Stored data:
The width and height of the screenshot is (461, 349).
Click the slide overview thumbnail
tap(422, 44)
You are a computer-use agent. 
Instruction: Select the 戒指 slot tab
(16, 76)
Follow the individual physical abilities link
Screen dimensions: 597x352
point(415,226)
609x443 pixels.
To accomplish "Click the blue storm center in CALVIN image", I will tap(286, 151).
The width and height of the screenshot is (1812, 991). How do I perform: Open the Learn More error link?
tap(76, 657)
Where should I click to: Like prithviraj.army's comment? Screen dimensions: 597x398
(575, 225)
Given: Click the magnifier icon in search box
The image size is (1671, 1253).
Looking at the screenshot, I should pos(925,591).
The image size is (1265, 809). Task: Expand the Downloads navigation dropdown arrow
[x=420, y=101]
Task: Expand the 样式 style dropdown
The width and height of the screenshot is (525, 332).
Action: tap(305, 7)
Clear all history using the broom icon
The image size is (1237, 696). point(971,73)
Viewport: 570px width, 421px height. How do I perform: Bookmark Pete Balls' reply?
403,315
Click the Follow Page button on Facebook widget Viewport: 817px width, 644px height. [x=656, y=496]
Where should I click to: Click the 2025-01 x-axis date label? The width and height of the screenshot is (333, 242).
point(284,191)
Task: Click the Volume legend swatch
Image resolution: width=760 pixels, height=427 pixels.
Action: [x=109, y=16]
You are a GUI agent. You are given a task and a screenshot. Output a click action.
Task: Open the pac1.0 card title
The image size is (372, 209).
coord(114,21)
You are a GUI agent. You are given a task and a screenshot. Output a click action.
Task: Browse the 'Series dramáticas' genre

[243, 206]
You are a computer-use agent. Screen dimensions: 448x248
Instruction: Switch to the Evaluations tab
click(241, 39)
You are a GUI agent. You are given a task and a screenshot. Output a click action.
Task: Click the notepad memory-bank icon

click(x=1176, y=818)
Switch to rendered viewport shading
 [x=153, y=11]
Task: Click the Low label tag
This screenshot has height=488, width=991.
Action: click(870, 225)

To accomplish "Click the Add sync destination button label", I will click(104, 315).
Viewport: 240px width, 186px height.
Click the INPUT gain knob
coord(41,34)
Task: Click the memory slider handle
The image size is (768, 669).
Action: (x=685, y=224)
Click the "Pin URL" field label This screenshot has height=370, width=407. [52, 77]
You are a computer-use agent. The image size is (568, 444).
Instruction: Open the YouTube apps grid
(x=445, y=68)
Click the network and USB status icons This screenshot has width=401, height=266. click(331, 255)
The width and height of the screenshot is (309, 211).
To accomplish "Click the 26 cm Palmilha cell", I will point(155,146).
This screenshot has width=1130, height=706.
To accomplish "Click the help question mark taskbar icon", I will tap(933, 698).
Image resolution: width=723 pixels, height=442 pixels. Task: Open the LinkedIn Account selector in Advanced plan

## Task to carry out
Copy out again, unchanged, the rows beginning with the line containing "Task: Expand the 样式 style dropdown" and continuing through the line containing "Action: [x=109, y=16]".

## Solution
Task: Expand the 样式 style dropdown
The width and height of the screenshot is (525, 332).
Action: tap(305, 7)
Clear all history using the broom icon
The image size is (1237, 696). point(971,73)
Viewport: 570px width, 421px height. How do I perform: Bookmark Pete Balls' reply?
403,315
Click the Follow Page button on Facebook widget Viewport: 817px width, 644px height. [x=656, y=496]
Where should I click to: Click the 2025-01 x-axis date label? The width and height of the screenshot is (333, 242).
point(284,191)
Task: Click the Volume legend swatch
Image resolution: width=760 pixels, height=427 pixels.
Action: [x=109, y=16]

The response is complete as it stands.